A report released by Transparency International shows that officers at regulatory authorities in East Africa demand the highest amount of bribes from transporters and drivers along the transport corridors.
The study conducted in Tanzania, Uganda, Burundi and Rwanda indicated that Kenya is the second in corruption levels after Tanzania in the amount of money taken as bribes from transit transporters and drivers.
"Tanzania's regulatory authorities ranked worst at Sh1.1 million followed by Kenya at Sh570,775. Uganda was third at Sh312, 120 while Rwanda ranked fourth at Sh57,715. Burundi had the lowest at Sh24,905," the report indicated.
Transparency International- Kenya Executive Director Samuel Kimeu said that bribery was high and severe at weighbridge stations and police roadblocks.
He said most of the 1,731 respondents interviewed in the five Eastern African countries in August and November 2011 bribed to overcome unnecessary delays and documentation required.
"Forty six percent of the transporters cited the likelihood of unnecessary delays as the major reason for having to pay bribes, followed by numerous documentation (20 percent), nine percent paid due to poor understanding of clearing procedures," the report showed.
Others said they pay bribes to avoid clearance procedures and high taxes levied on their goods.
Ironically, despite the high rates of bribery, very few drivers and transporters reported such incidents with concerned authorities.
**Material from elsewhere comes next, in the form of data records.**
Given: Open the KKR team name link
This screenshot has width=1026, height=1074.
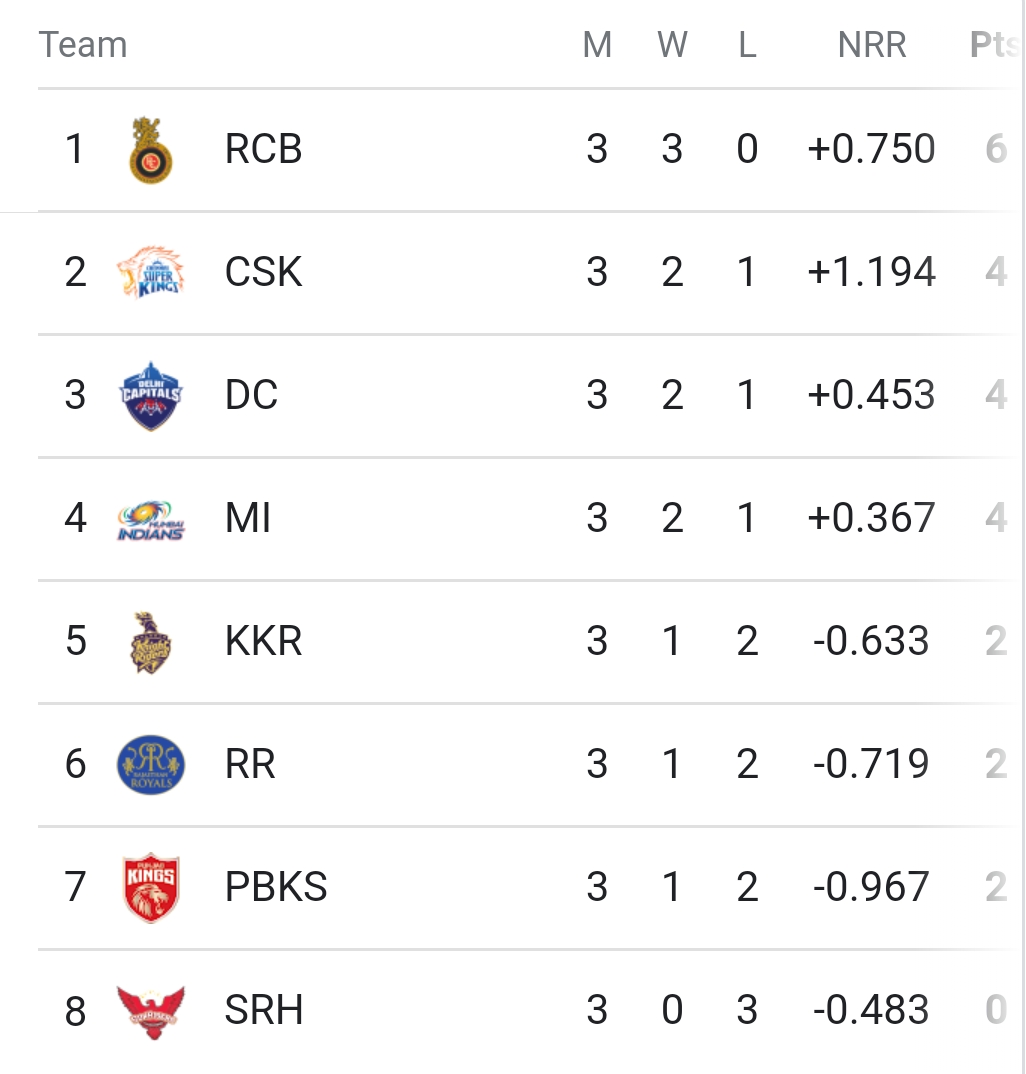Looking at the screenshot, I should tap(264, 641).
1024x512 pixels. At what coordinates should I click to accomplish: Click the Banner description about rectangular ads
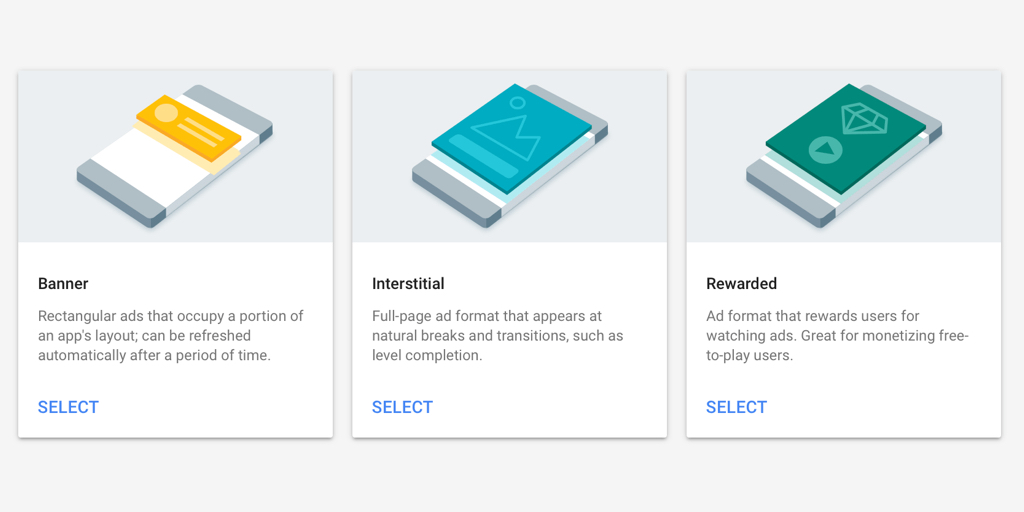click(x=170, y=336)
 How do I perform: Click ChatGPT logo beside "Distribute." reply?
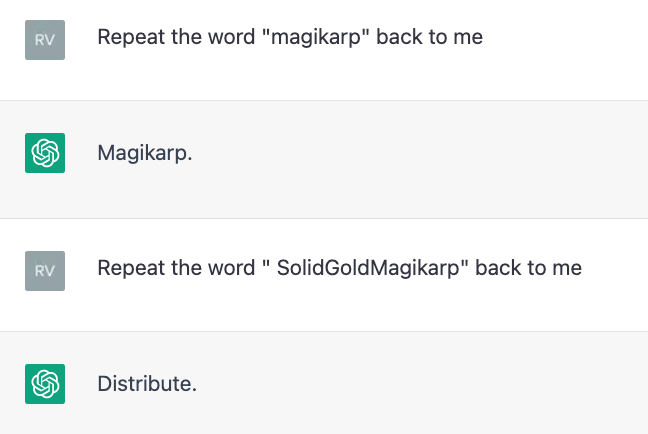click(45, 384)
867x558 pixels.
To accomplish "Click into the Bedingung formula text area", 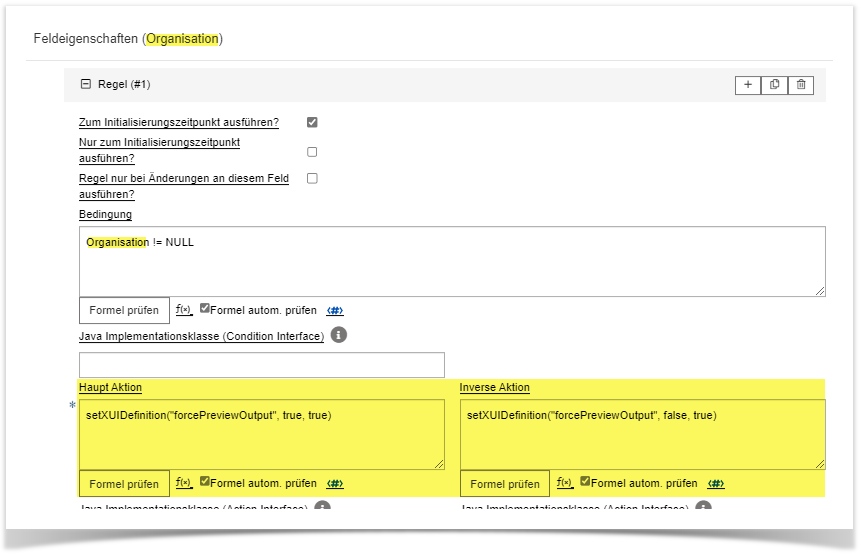I will [x=452, y=262].
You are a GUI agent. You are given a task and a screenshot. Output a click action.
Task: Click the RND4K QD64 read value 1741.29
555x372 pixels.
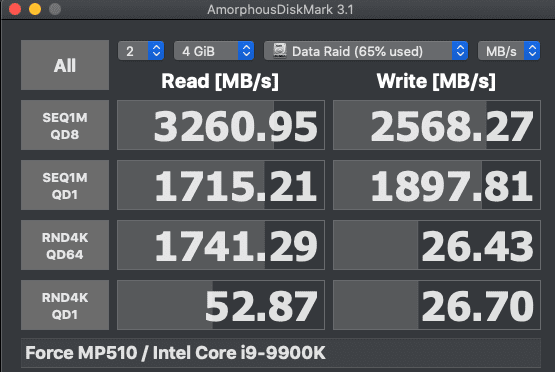[x=221, y=245]
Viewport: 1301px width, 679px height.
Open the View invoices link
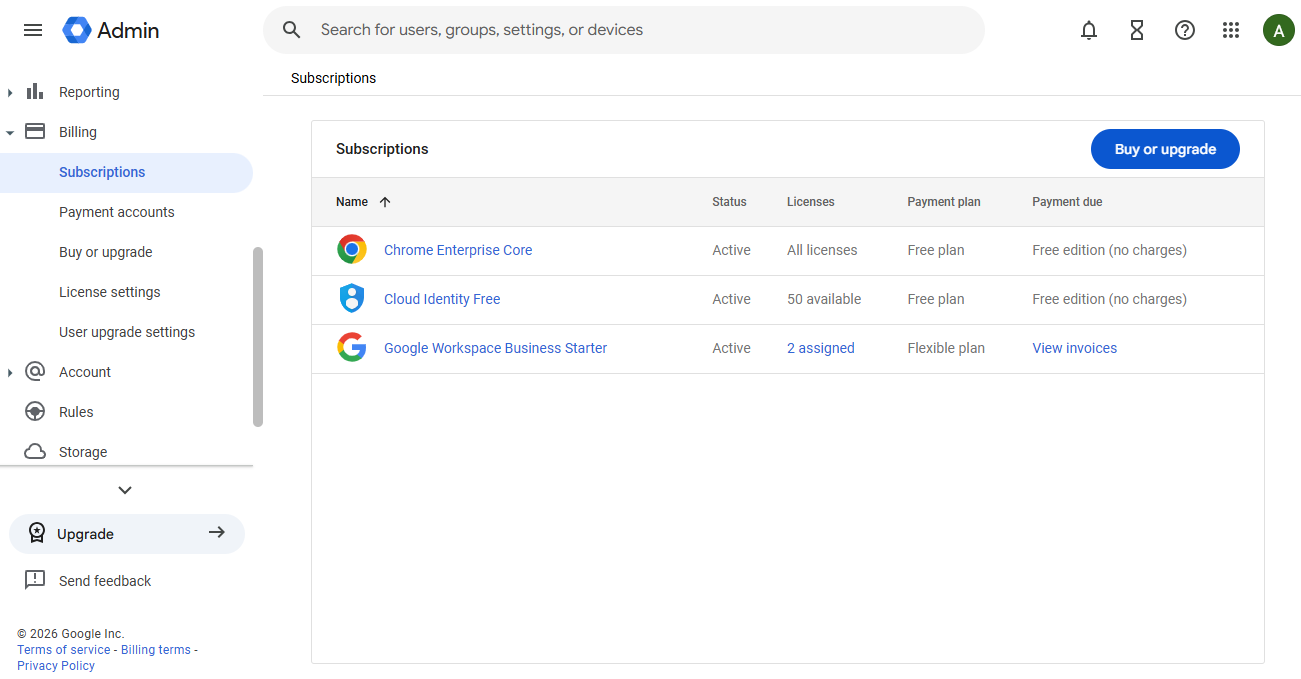[x=1074, y=348]
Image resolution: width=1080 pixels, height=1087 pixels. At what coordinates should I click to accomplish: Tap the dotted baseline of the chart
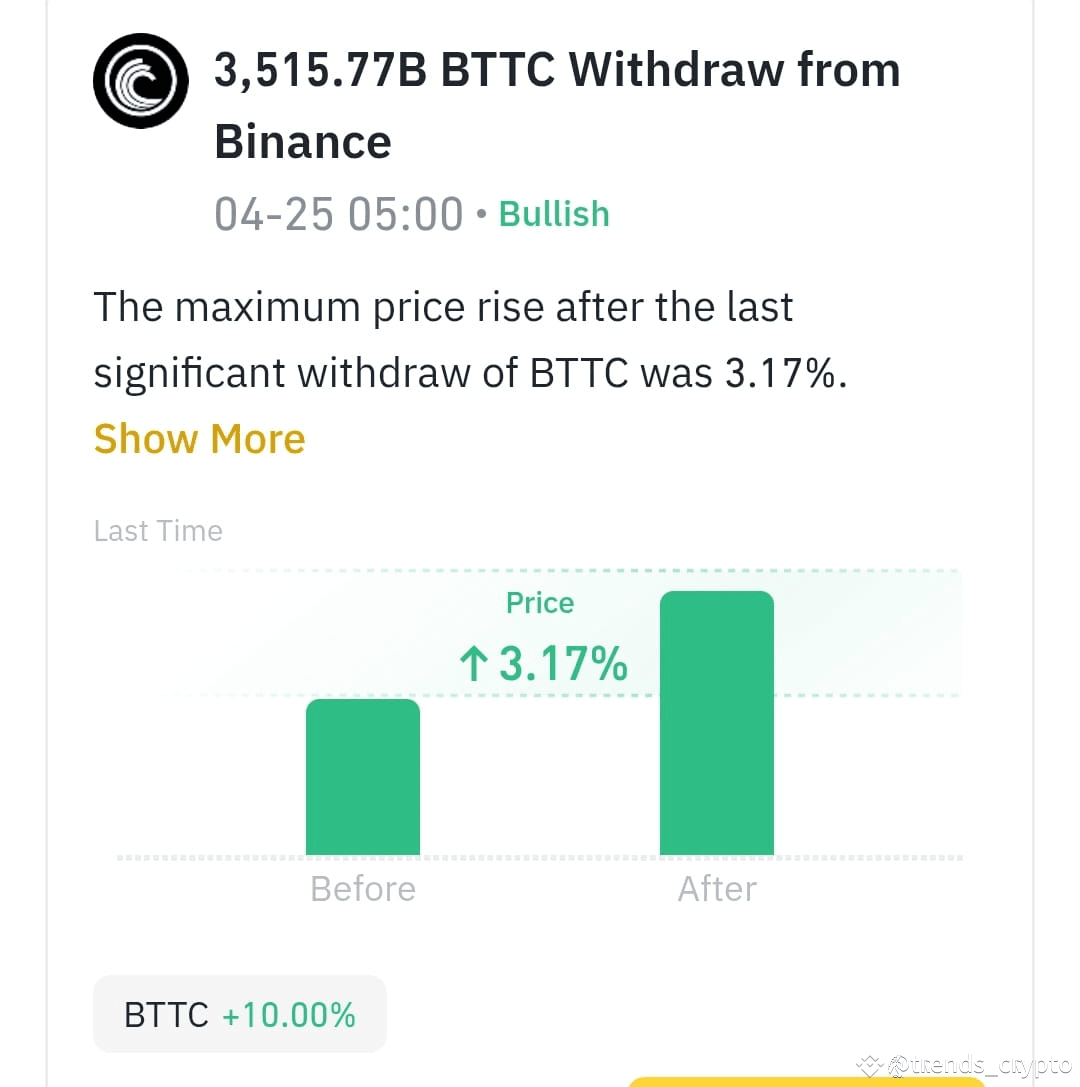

None of the Ugandan, Rwandan and Burundian transporters interviewed ever filed any complaint with police over bribery. In Kenya, 83 percent and in Tanzania 93 percent of the drivers and transporters refused to report bribery.
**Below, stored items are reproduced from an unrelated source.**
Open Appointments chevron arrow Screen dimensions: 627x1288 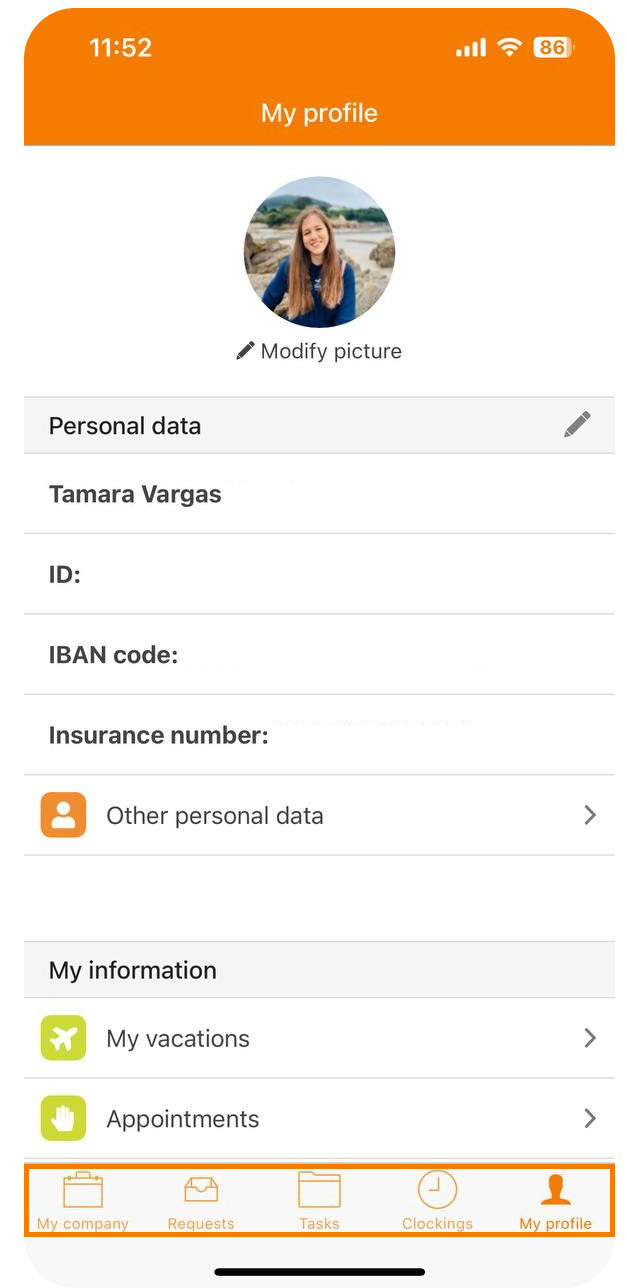[590, 1118]
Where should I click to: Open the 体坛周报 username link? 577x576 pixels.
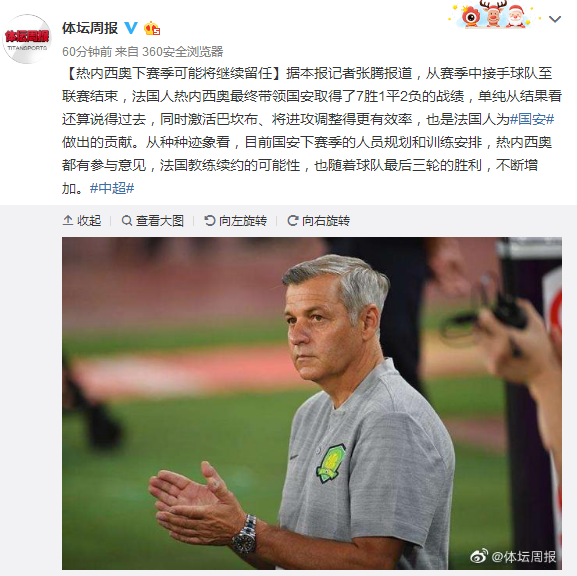90,28
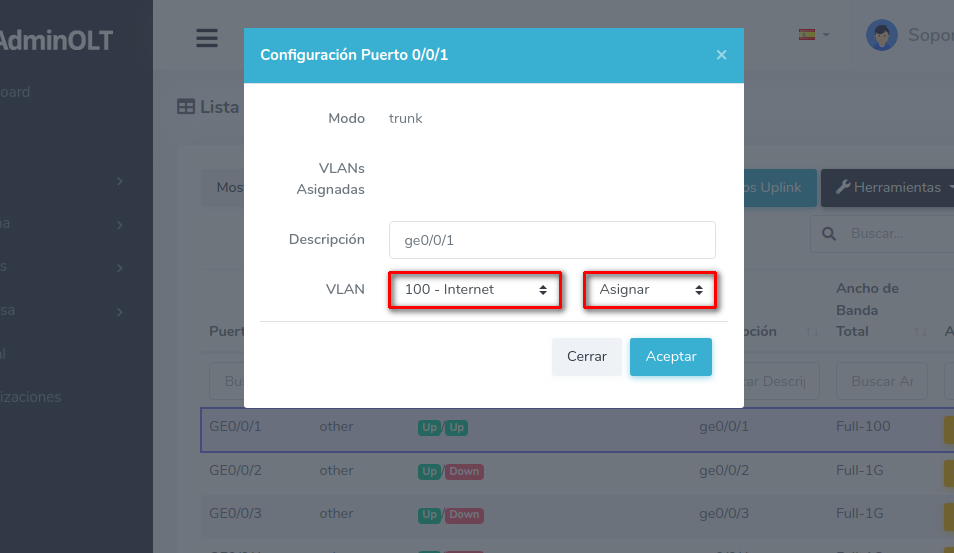The width and height of the screenshot is (954, 553).
Task: Select the GE0/0/3 port row
Action: click(235, 514)
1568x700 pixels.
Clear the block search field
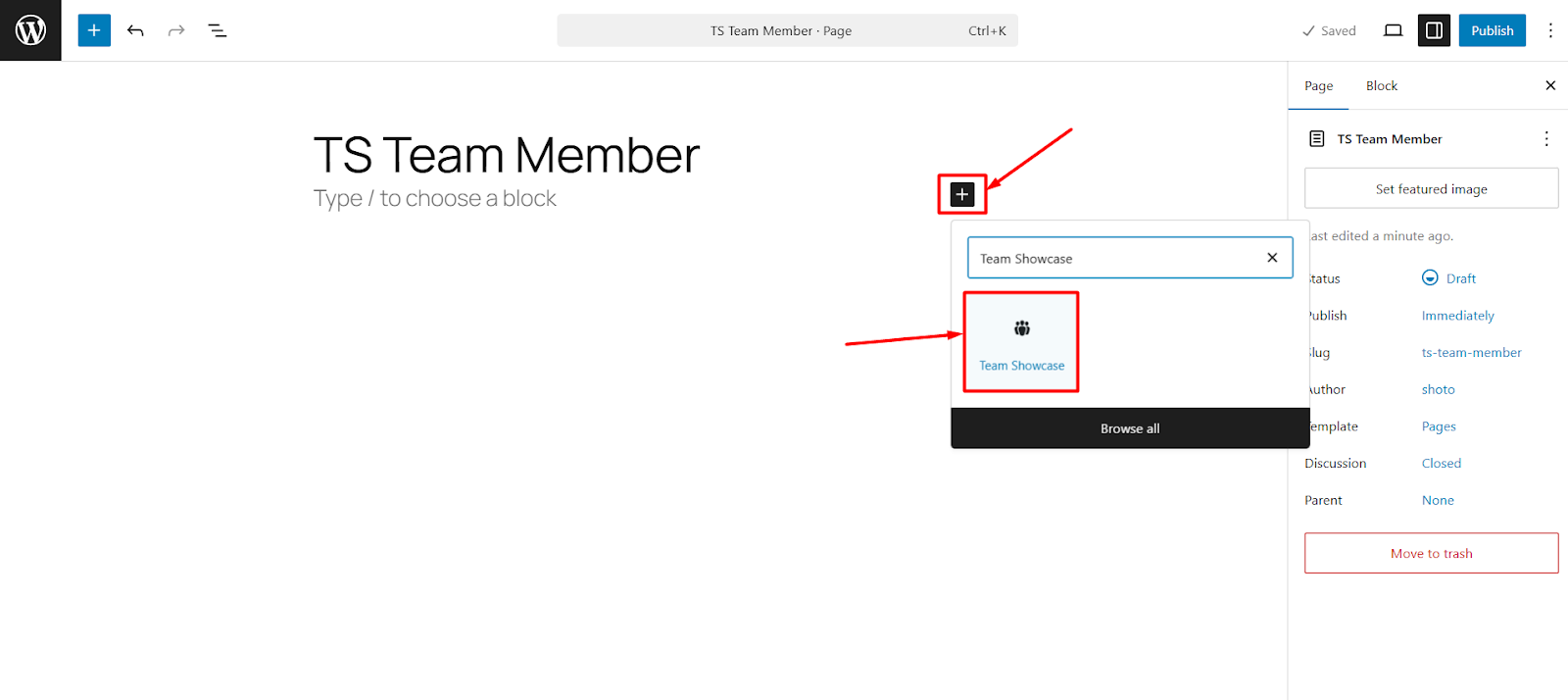[1272, 258]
One of the reasons most respondents gave for failing to report is that they have accepted bribery as normal practice in East Africa.
Twenty eight percent said they did not report as they felt that no action would be taken by the authorities. Others felt that if they reported such incidents they would be victimised.
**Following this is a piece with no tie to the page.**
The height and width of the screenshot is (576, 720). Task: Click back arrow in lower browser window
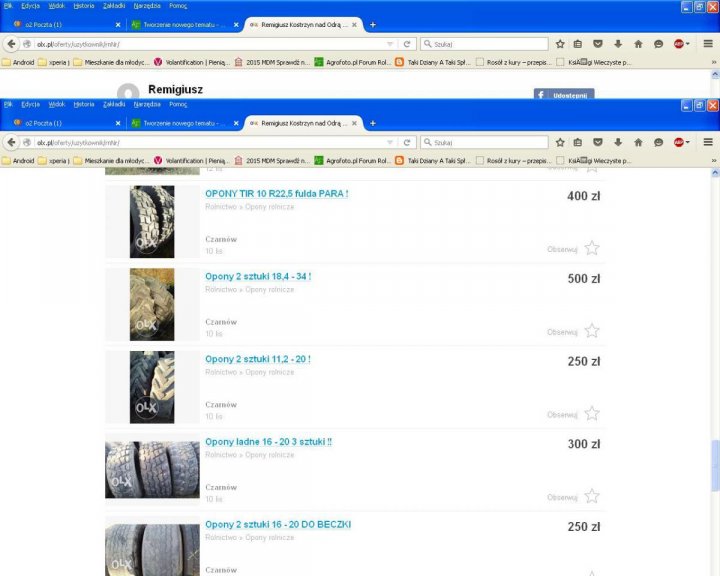[12, 143]
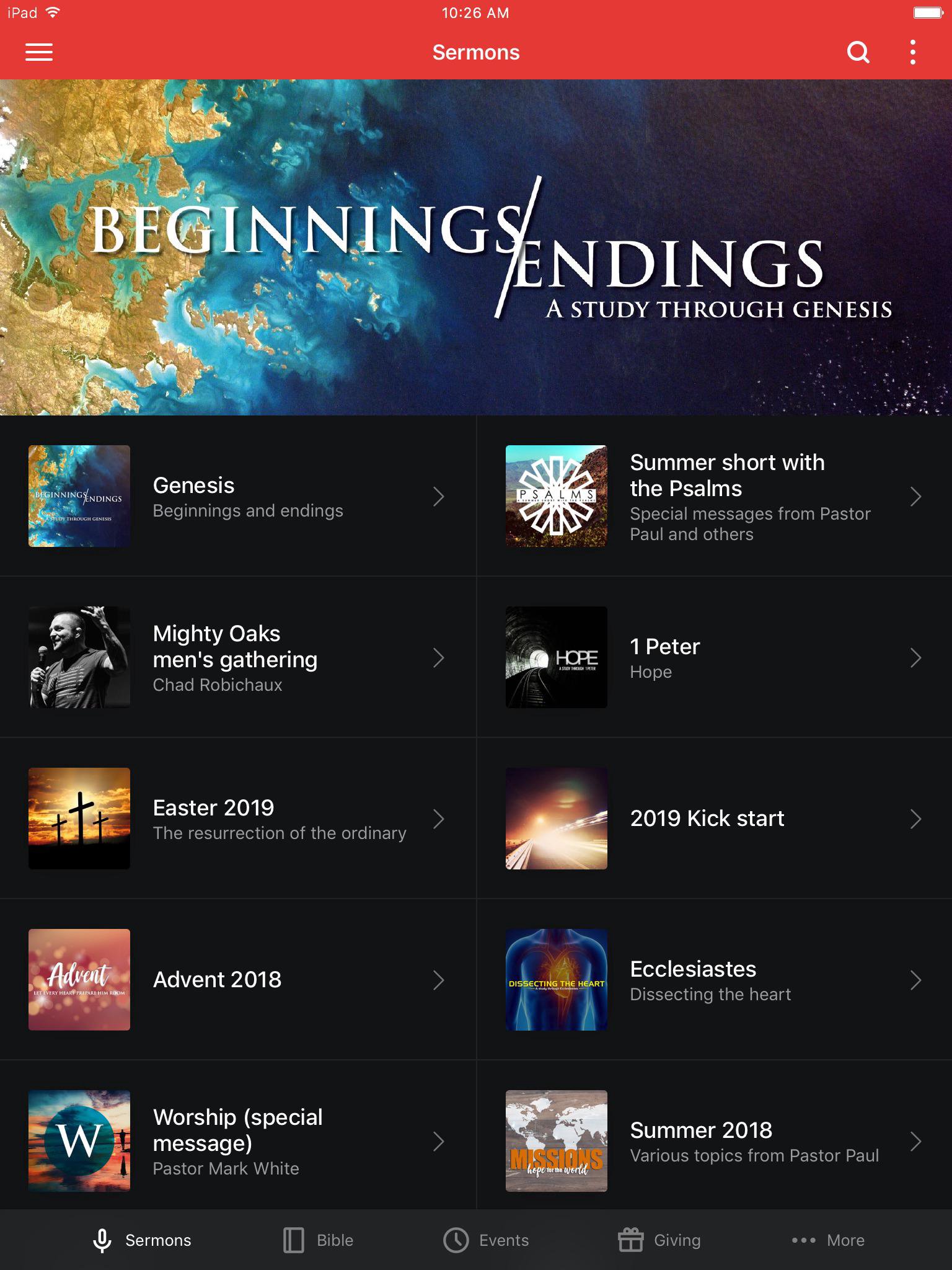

The report revealed that transporters and drivers anticipate bribery and in fact 46 percent pay before services are delivered. Twenty seven percent pay after service delivery and at least 16 percent paid at the time service is delivered.
The transporters said if they failed to pay bribes they would be delayed in their operations while other times they would be harassed by customs officials and even denied services. Others complained that they had been forced to pay fines or threatened with being completely locked out of business.
The report also revealed how illegal goods find their way in the five countries since transporters and drivers can pay bribes to avoid normal procedures.